> **SET TASK**
Render the records as a two-column CSV with the headers instruction and answer, from the line containing "Task: Click the blue" through the end of the records, both included. Give one row per record, put each field in quotes, turn line breaks into spaces, and leave the pictures out.
## Begin
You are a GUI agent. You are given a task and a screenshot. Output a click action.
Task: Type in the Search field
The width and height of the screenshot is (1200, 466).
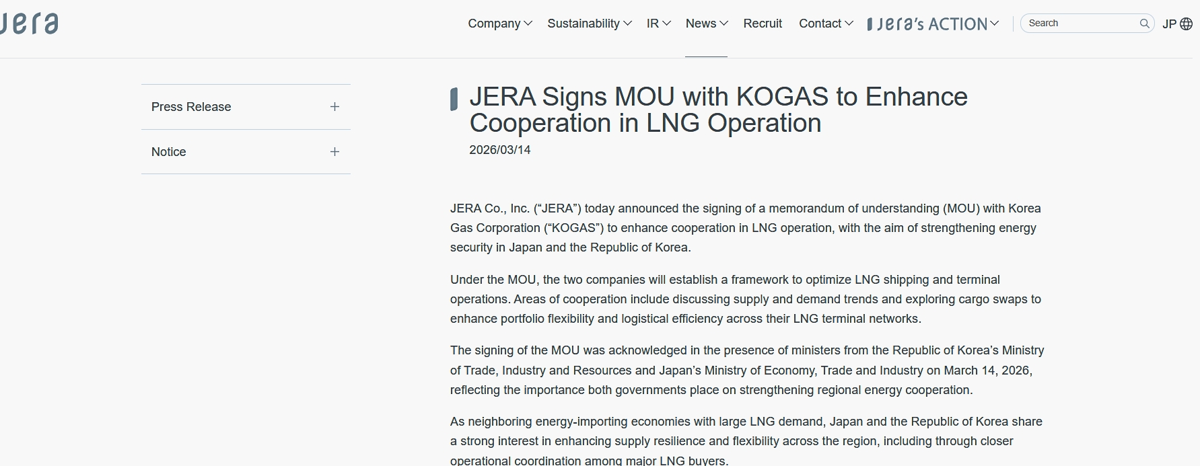1080,24
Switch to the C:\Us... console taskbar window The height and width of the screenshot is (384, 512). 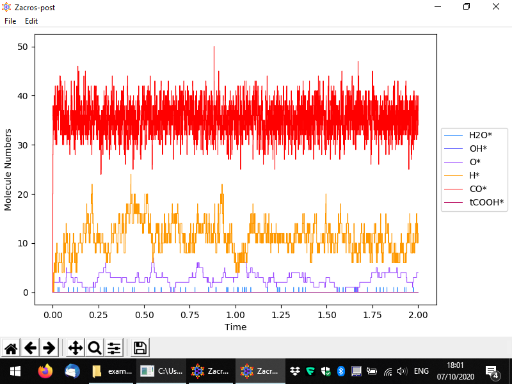coord(163,371)
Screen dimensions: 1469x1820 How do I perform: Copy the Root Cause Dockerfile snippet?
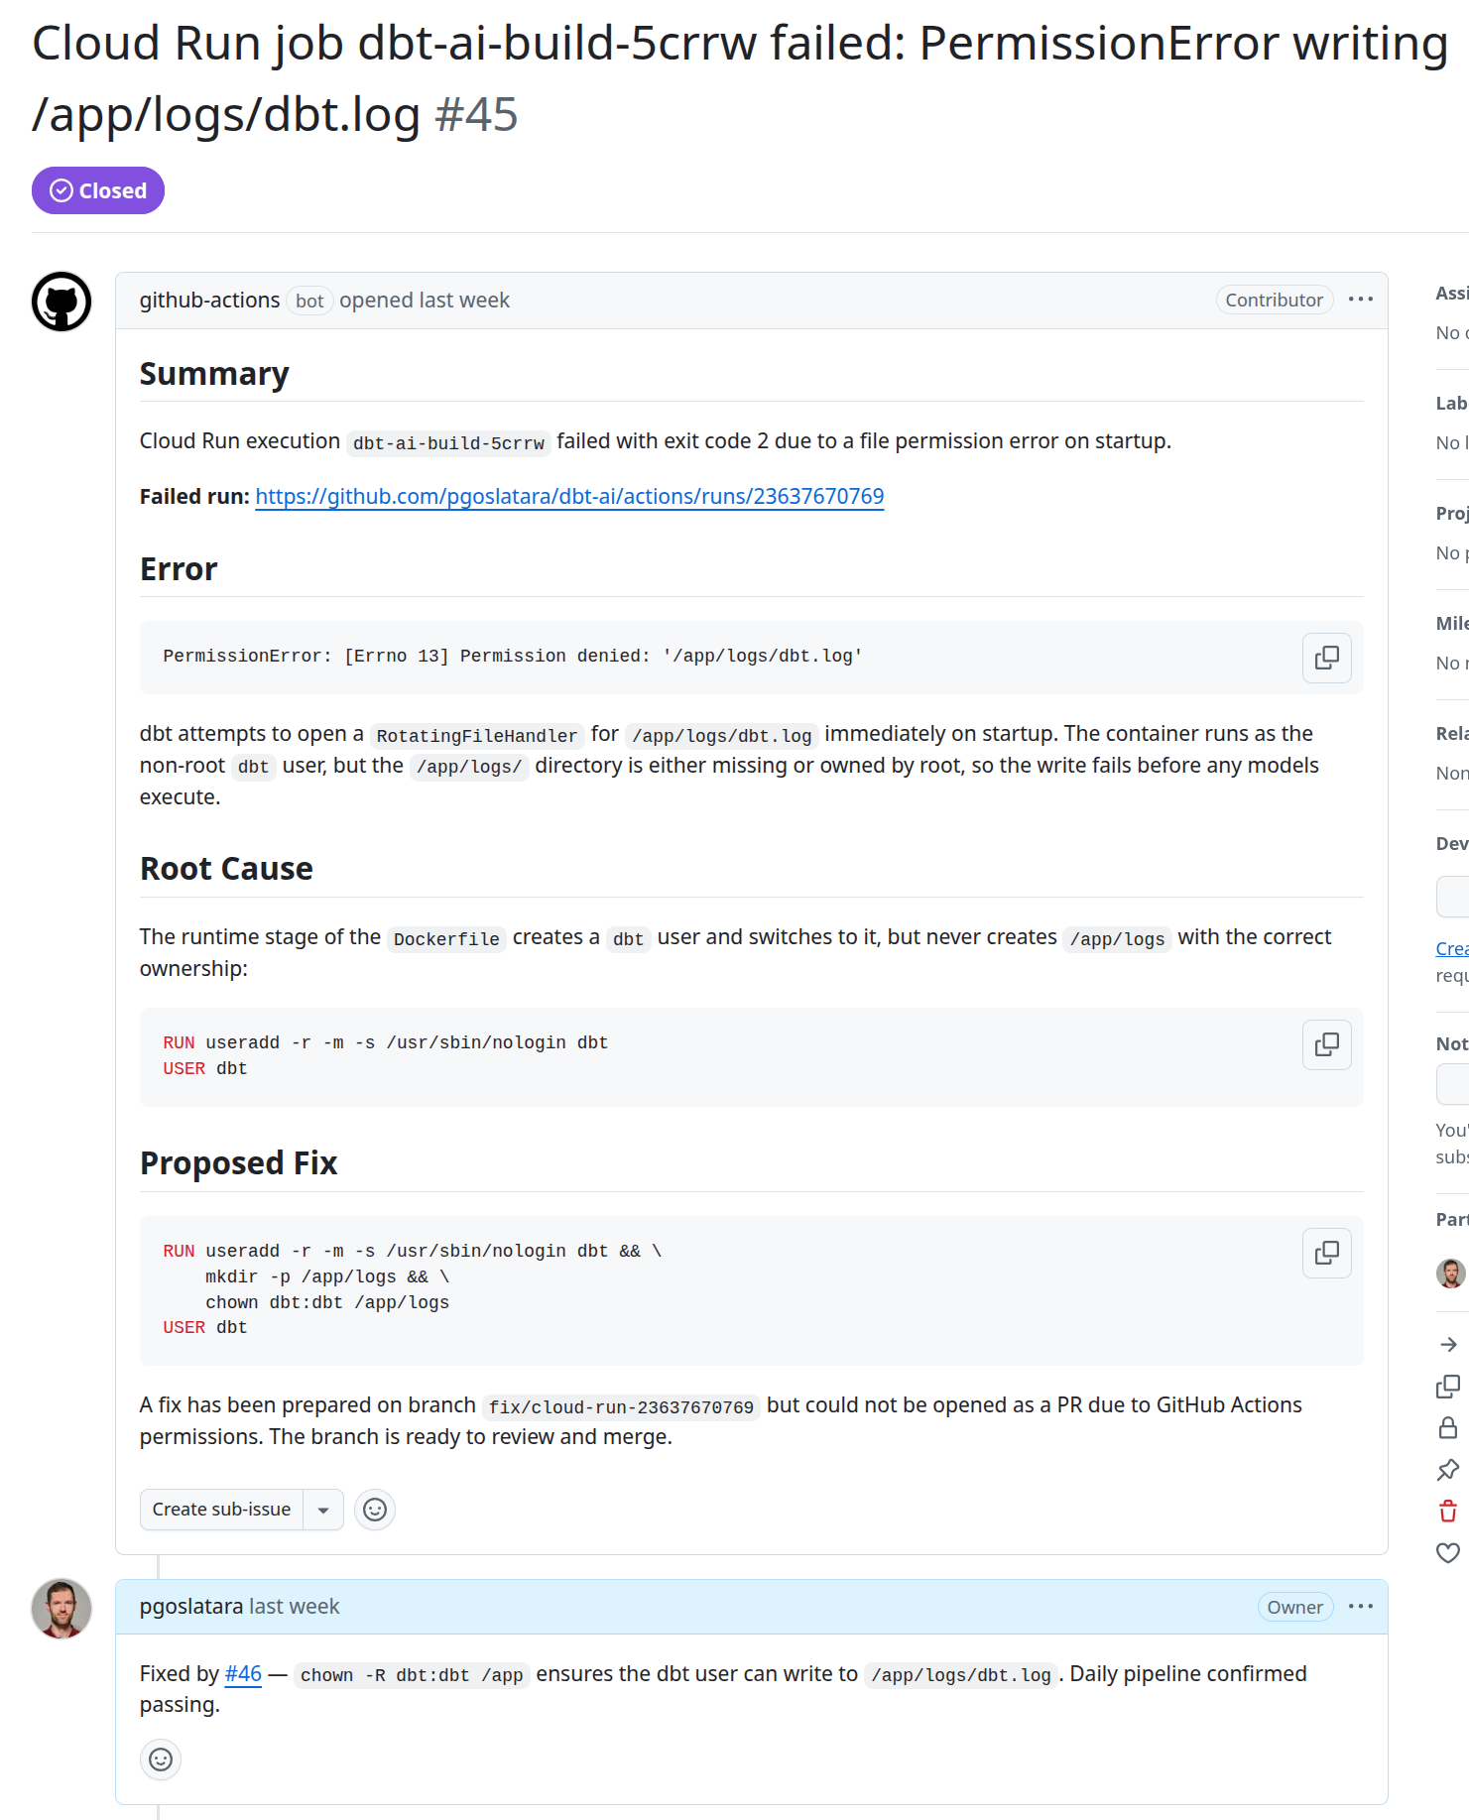tap(1326, 1044)
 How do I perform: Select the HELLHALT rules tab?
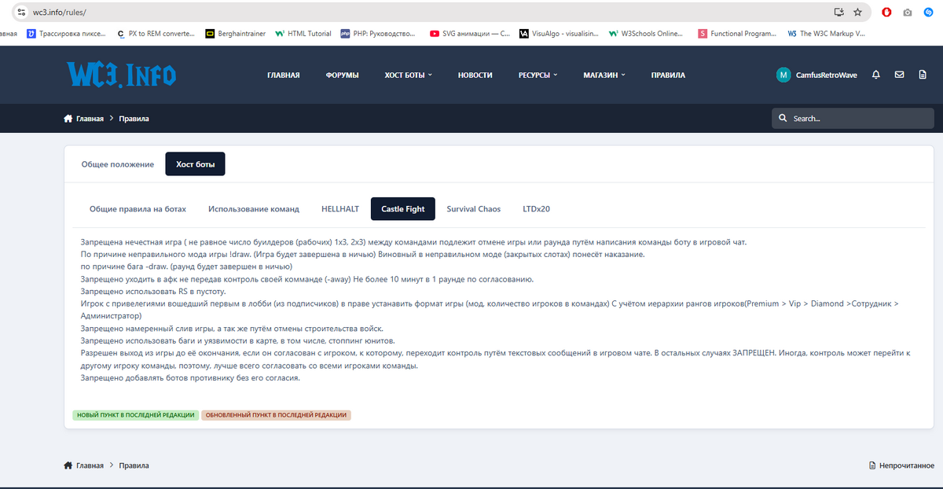[x=340, y=209]
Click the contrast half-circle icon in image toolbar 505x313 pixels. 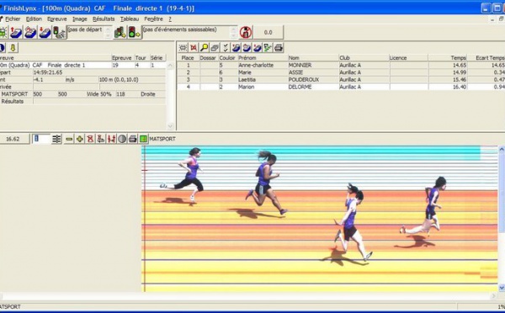pyautogui.click(x=122, y=139)
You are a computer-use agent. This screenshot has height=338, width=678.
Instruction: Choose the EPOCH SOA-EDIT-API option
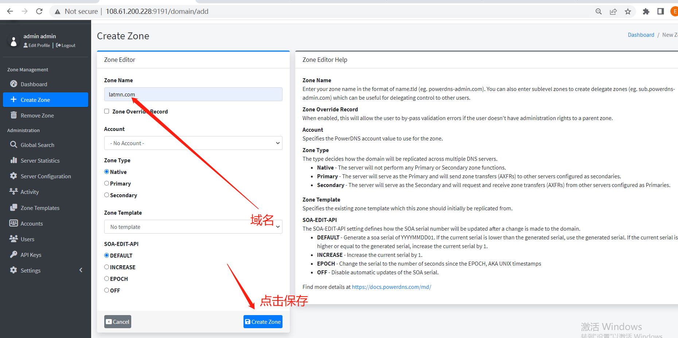pyautogui.click(x=107, y=279)
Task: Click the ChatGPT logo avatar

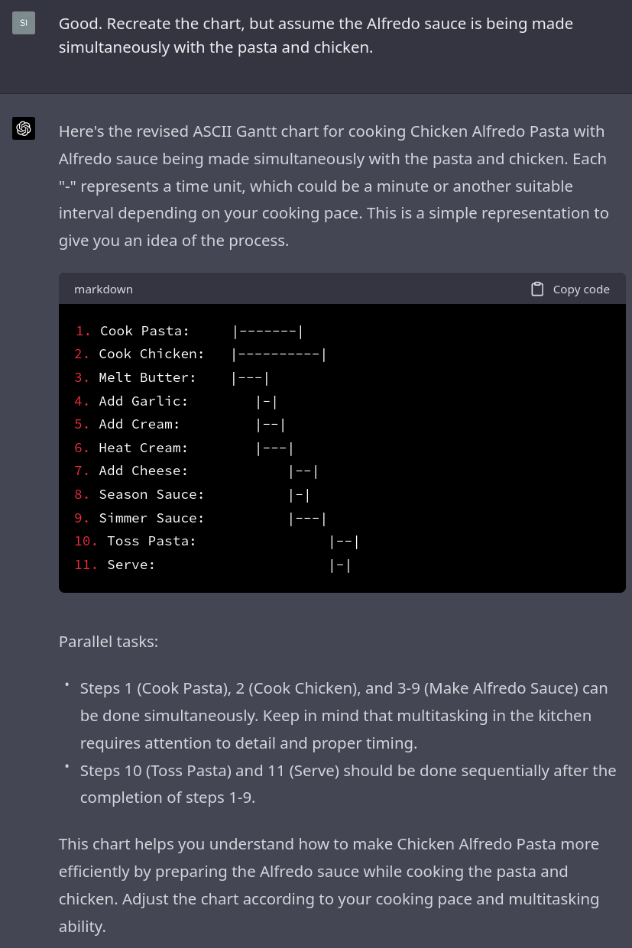Action: (24, 128)
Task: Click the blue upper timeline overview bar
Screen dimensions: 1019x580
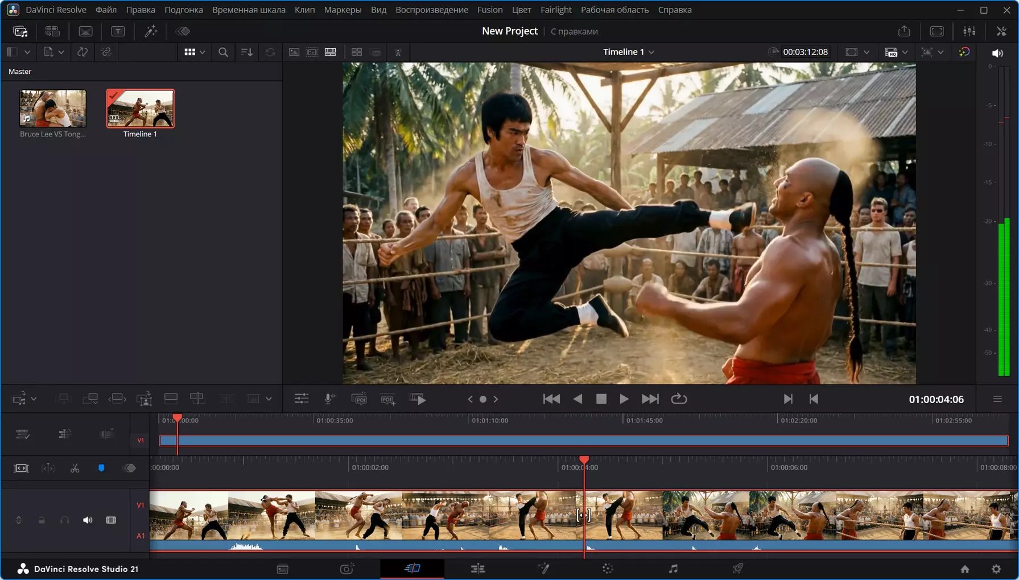Action: coord(583,440)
## End
> **PROBLEM SOLUTION**
instruction,answer
"Task: Click the blue upper timeline overview bar Screen dimensions: 1019x580","Action: coord(583,440)"